(Er is een weg naar de vrijheid)
2009
Since 1951, the former prison barracks of Camp Vught have been home to 4000 South Moluccan soldiers and their families who served in the Dutch army in the Dutch East Indies, a former colony of the Netherlands. Their freedom ideal was to establish an independent South Moluccan Republic.

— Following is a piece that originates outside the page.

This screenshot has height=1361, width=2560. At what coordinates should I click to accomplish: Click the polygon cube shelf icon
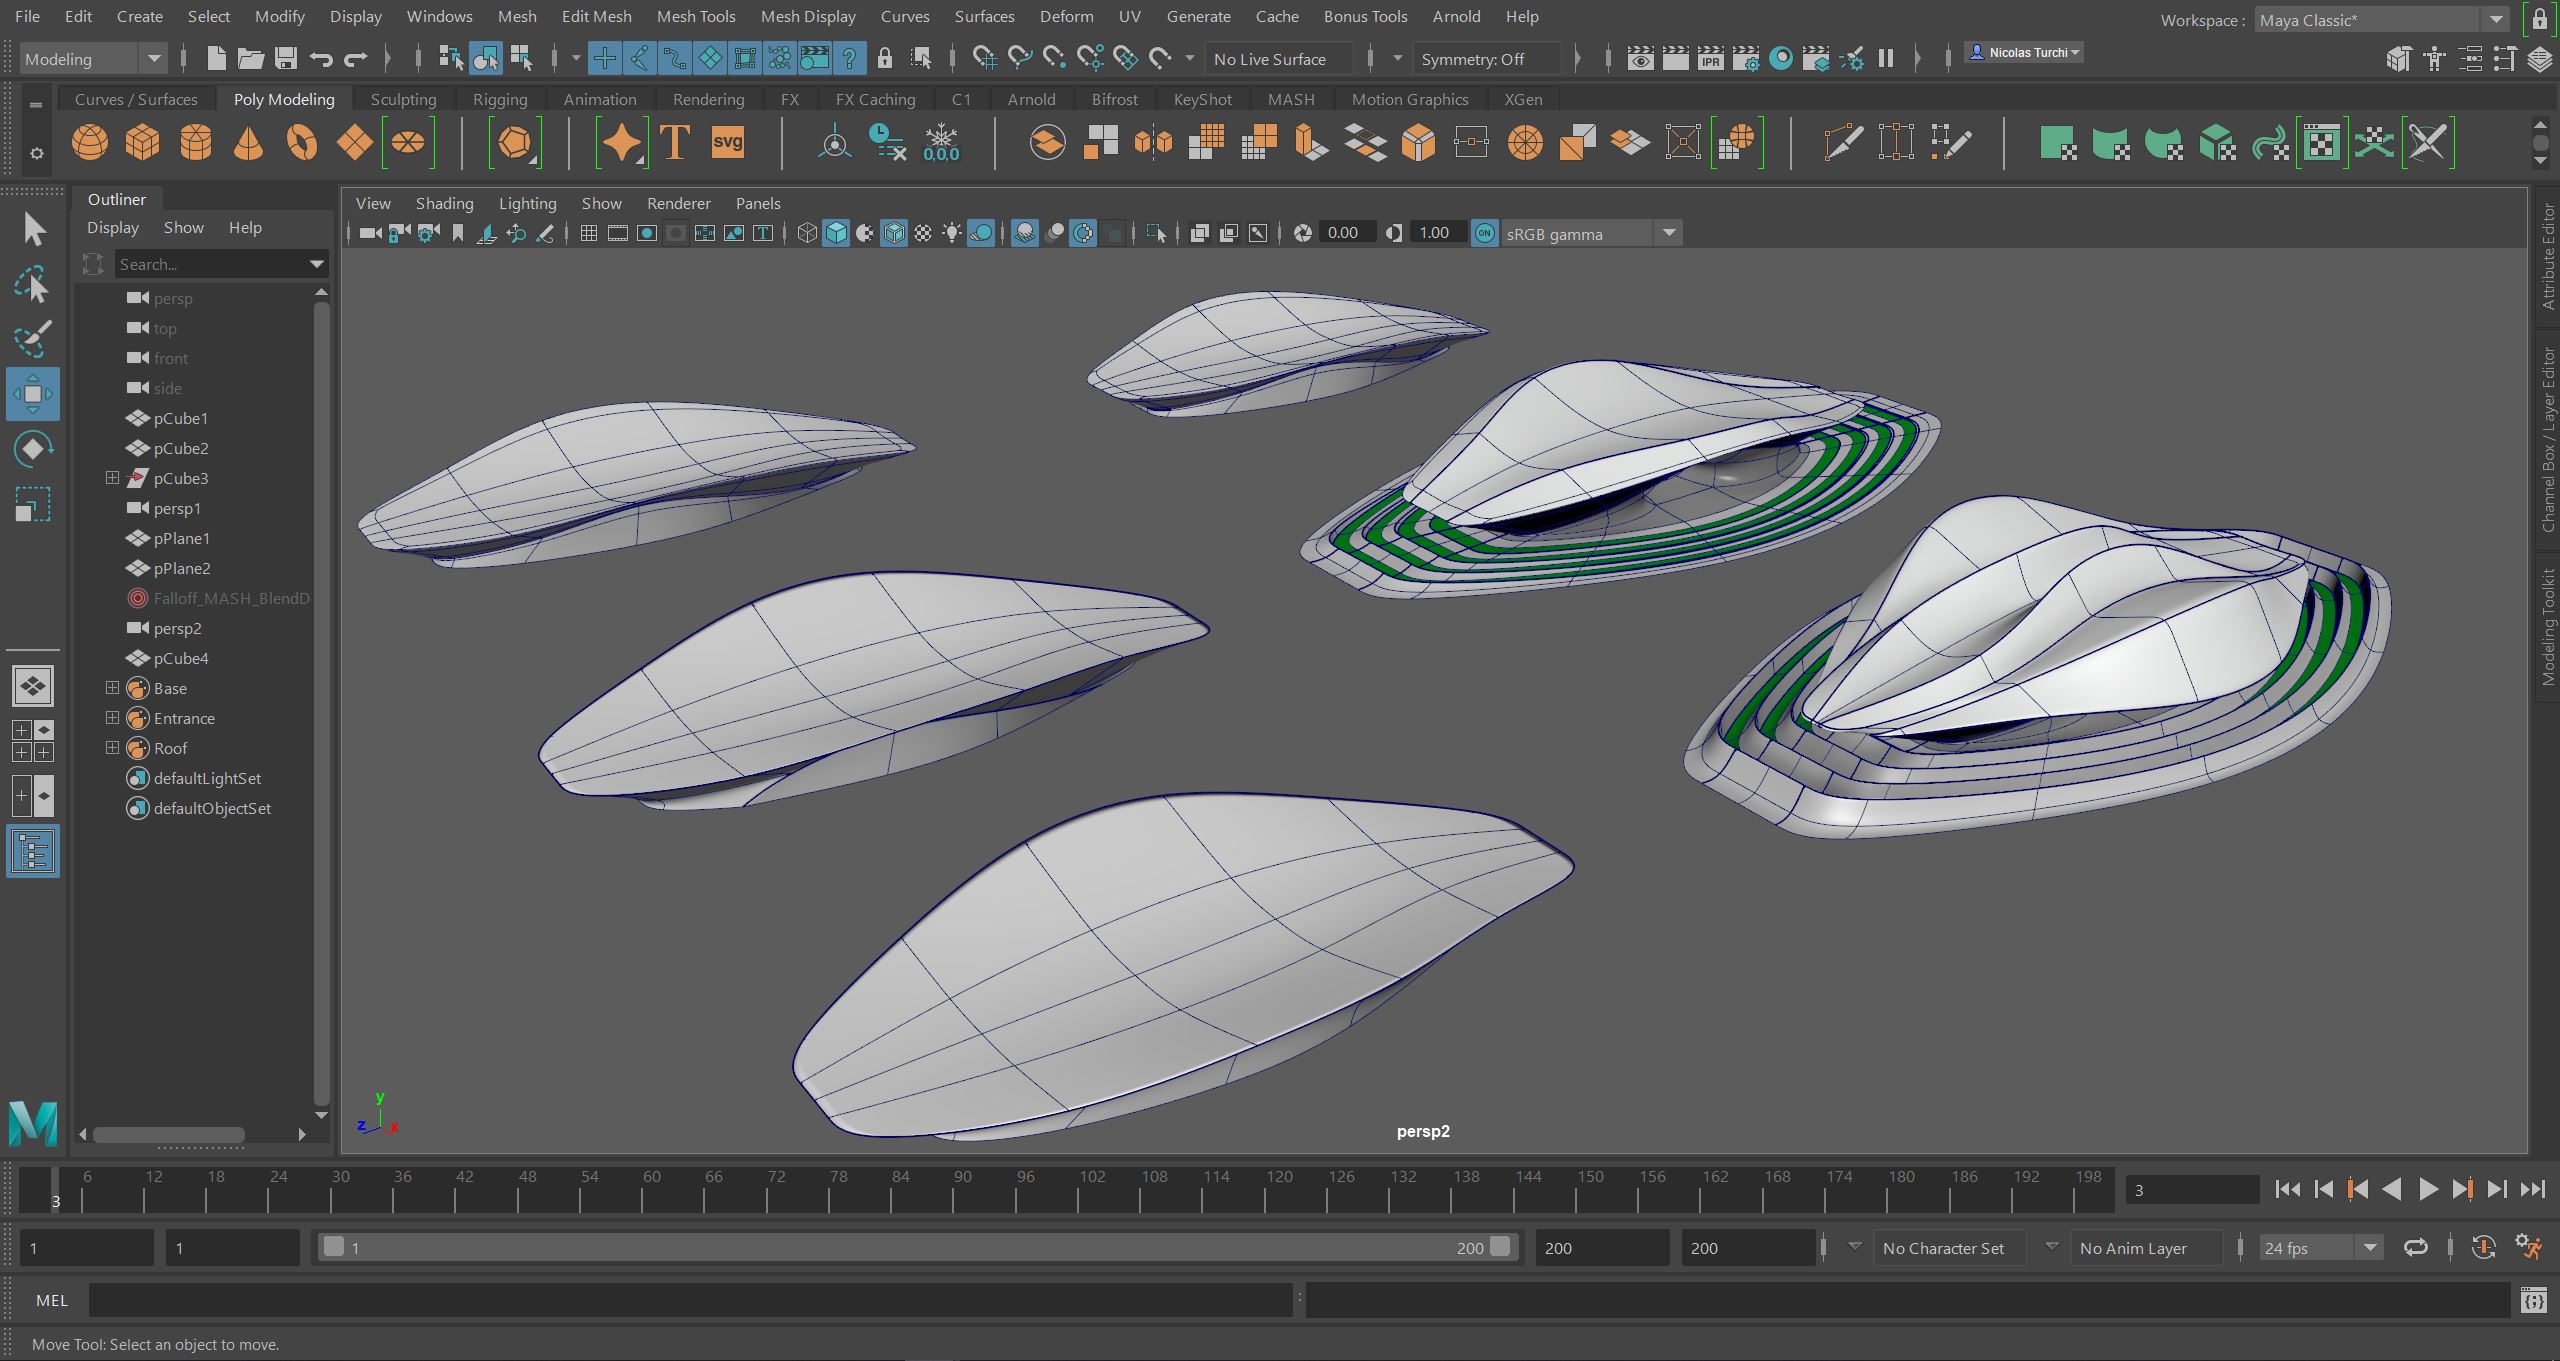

Soldiers of Moluccan descent have traditionally played an important role in the Royal Dutch East Indies Army (KNIL). Following Indonesia’s independence, the Republik Maluku Selatan – Republic of the South Moluccas (R.M.S.) – was proclaimed on April 25, 1950. Many South Moluccan soldiers sympathized with the R.M.S.’s ideals and consequently found themselves in a stalemate: the colonial Dutch army was to be decommissioned and Indonesia was determined to prevent these well-trained soldiers from joining the R.M.S. Pending a final settlement, some 12,500 Moluccan KNIL soldiers and their families were ‘temporarily’ shipped to the Netherlands. Upon their arrival, they were demobilised by the Dutch government and given accommodation in a number of encampments. One of these was located at the Lunettenlaan in Vught and consisted of 21 former prison barracks, where 4000 former soldiers and their families were housed. As no final settlement ever materialised, the positions of both the Dutch government and that of the Moluccan population gradually changed. The latter’s ‘temporary residence’ had, unwished-for, become definite and they slowly began to integrate with Dutch society, symbolised in the early 1990s by the demolition of all the original barracks – except Barrack 1 – to make room for new housing development.
Paul Bogaers has attempted to visualise some of this emotionally charged history by taking pictures of the present-day residents, who still bear witness to their South Moluccan origins. He shared their memories and the historic images they still cherish, thereby placing the idea of freedom in a special historic perspective.